Si necesitas cualquier cosa con la mudanza, no dudes en llamarme —dijo Robbie mirándola fijamente con sus oscuros ojos azules, y ella creyó ver en ellos la calma que precedía a la tempestad.

Rindiéndose a un impulso adolescente, casi infantil, apartó la vista momentáneamente para no mirarlo. Los ojos de aquel entrenador de caballos, que se habían ganado el cariño de su propio hijo, la estaban haciendo flaquear.

Amanda asintió educadamente, incapaz de decir nada más sin poner en evidencia todo lo que estaba sintiendo, y levantó un poco los pies para sacar sus zapatos de tacón de la tierra.

Gracias, Robbie —acertó a decir—. Ya tenemos casi todo montado, pero es muy amable por tu parte. 

En ese momento, gracias al cielo, encontró las llaves del coche y las introdujo en la cerradura.

Gracias a ti por dejarme darle clases a Kiefer —replicó él—. Es un gran chico.

Aunque se sintió orgullosa por el comentario de Robbie, no dejó que eso le emocionara. Si permitía que el halago se uniera a todo lo que estaba experimentando hacia aquel hombre, estaría definitivamente perdida.

Soy yo quien está agradecida por eso —dijo asintiendo nerviosa de nuevo—. Buenas noches, Robbie —añadió abriendo la puerta de su coche y entrando mientras se despedía con un gesto.
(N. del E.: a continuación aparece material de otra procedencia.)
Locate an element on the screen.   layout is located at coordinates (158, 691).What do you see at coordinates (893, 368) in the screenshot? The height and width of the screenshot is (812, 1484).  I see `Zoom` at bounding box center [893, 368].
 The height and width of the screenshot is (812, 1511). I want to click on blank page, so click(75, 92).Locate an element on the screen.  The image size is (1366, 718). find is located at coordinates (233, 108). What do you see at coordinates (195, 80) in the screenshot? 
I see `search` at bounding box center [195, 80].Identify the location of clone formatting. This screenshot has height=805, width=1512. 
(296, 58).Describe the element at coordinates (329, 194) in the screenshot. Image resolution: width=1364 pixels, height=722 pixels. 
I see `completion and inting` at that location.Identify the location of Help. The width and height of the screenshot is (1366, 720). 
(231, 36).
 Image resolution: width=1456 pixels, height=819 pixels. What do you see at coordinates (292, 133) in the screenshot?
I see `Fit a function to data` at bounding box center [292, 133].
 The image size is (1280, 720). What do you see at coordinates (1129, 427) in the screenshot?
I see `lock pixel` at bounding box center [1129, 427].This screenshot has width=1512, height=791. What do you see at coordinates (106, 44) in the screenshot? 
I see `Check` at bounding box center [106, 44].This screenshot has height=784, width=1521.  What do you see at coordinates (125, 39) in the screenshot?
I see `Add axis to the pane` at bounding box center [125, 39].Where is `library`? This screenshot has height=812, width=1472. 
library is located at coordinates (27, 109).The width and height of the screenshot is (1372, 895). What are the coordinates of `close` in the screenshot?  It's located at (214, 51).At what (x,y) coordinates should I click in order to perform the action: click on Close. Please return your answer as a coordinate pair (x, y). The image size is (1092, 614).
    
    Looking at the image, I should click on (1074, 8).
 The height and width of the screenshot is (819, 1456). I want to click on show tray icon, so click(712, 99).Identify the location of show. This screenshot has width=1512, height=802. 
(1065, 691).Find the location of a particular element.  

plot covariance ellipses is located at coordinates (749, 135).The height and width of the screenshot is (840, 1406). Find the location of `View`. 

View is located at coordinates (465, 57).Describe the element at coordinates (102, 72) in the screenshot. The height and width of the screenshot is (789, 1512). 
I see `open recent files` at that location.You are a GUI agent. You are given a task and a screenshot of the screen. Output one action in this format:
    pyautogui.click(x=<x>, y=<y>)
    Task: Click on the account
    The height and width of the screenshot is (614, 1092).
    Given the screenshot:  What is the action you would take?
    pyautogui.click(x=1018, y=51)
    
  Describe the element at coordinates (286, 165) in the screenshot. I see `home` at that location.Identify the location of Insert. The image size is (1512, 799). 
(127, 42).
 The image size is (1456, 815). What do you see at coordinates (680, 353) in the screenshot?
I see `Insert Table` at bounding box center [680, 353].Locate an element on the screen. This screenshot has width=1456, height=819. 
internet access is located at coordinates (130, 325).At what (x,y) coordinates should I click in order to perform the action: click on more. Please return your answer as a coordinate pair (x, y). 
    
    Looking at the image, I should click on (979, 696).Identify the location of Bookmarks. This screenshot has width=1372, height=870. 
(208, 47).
Él debió de hacer lo mismo, pero Amanda no lo vio en ese momento, porque al entrar en el coche prefirió afanarse en quitarse el bolso y ponerse el cinturón para arrancar lo antes posible.

Sólo cuando ya estuvo a unos cuantos metros del aparcamiento, miró de reojo por el espejo retrovisor y lo vio de pie, en el mismo sitio en que lo había dejado.

Supo que la estaba mirando, y un extraño placer de orgullo femenino recorrió sus venas a toda velocidad, haciéndola sentir más viva de lo que se había sentido en mucho tiempo.

Aquello era peligroso.

Fue entonces cuando decidió que, pasara lo que pasase, se mantendría alejada de Robbie Preston.